=== Exercice court 1 ===
Transcrivez fidèlement le passage du texte sur la collection Hermès qui va de « La mode face » à « depuis un an. ».
=== Exercice court 2 ===
Rédigez la suite du texte sur la collection Hermès en reprenant juste après sa dernière phrase.
━━━━━ Texte présenté ━━━━━
La mode face au principe de réalité
La collection automne-hiver 2021-22 présentée online samedi 6 mars est l’exemple parfait d’une mode qui s’adapte aux exigences du monde réel (il est question ici de style, pas de prix). Le principe du plaisir est remplacé par le principe de réalité. Cela n’empêche ni la beauté, ni la pureté, mais sans idéalisation. Isabelle Cerboneschi
En regardant le défilé Hermès en live, samedi après-midi, je me suis dit : « alors c’est donc à cela que ressemblera la mode en automne 2021 ? » À cette rigueur adoucie, à ce vestiaire hyper protecteur, intemporel, beau et pur, certes, mais au point d’en être presque martial. Cette collection est une réponse aux exigences du monde dans lequel on est plongé depuis un an.
Un vêtement est une création, un message, un embellissement, certes, mais il est aussi très prosaïquement une protection. Mélangez tout cela et vous aurez la collection automne-hiver 2021-22 d’Hermès. Nadège Vanhee-Cybulski n’a pas eu besoin de deviner l’air du temps de l’automne 2021, car on le connaît tous. Il ressemblera à celui du printemps 2021, à celui de l’automne dernier, et l’on peut même remonter ainsi jusqu’à mars 2020.
━━━━━ Données affichées ━━━━━
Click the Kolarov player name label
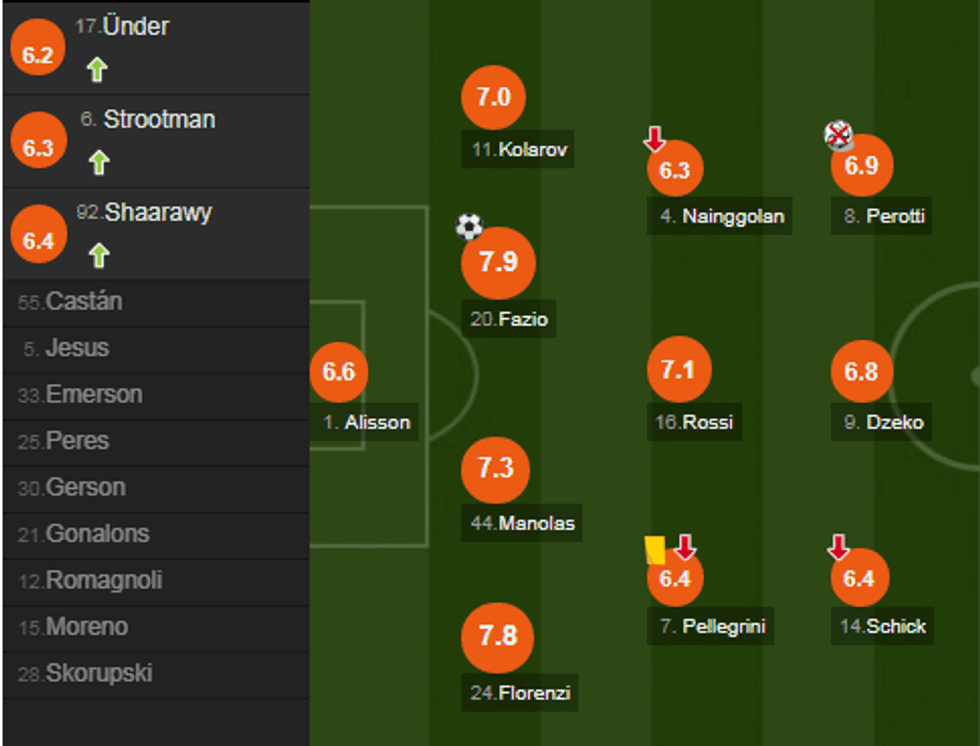The width and height of the screenshot is (980, 746). pos(534,150)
━━━━━
=== Corrigé 1 ===
La mode face au principe de réalité
La collection automne-hiver 2021-22 présentée online samedi 6 mars est l’exemple parfait d’une mode qui s’adapte aux exigences du monde réel (il est question ici de style, pas de prix). Le principe du plaisir est remplacé par le principe de réalité. Cela n’empêche ni la beauté, ni la pureté, mais sans idéalisation. Isabelle Cerboneschi
En regardant le défilé Hermès en live, samedi après-midi, je me suis dit : « alors c’est donc à cela que ressemblera la mode en automne 2021 ? » À cette rigueur adoucie, à ce vestiaire hyper protecteur, intemporel, beau et pur, certes, mais au point d’en être presque martial. Cette collection est une réponse aux exigences du monde dans lequel on est plongé depuis un an.

=== Corrigé 2 ===
Mars 2020. C’est depuis cette date, qui marque les derniers défilés avec un public, qu’on les regarde sur internet depuis chez soi. Les marques réinventent la manière de montrer leurs collections. Elles filment leurs vêtements selon une narration qui leur permet de dire le plus de choses possibles, à la fois sur la collection, sur l’esprit du créateur et sur elles-mêmes. Hermès a choisi la forme du triptyque artistique, intégrant le défilé entre deux chorégraphies. La première, signée Madeline Hollander, s’est déroulée en live à New York, la seconde, une création de la chorégraphe chinoise Gu Jiani, fut filmée à Shanghai. « Je voulais que nous gardions une trace de ce moment particulier où la situation nous demande de faire davantage qu’un défilé : une performance en trois actes », explique Nadège Vanhee-Cybulski, dans la note d’intention du défilé.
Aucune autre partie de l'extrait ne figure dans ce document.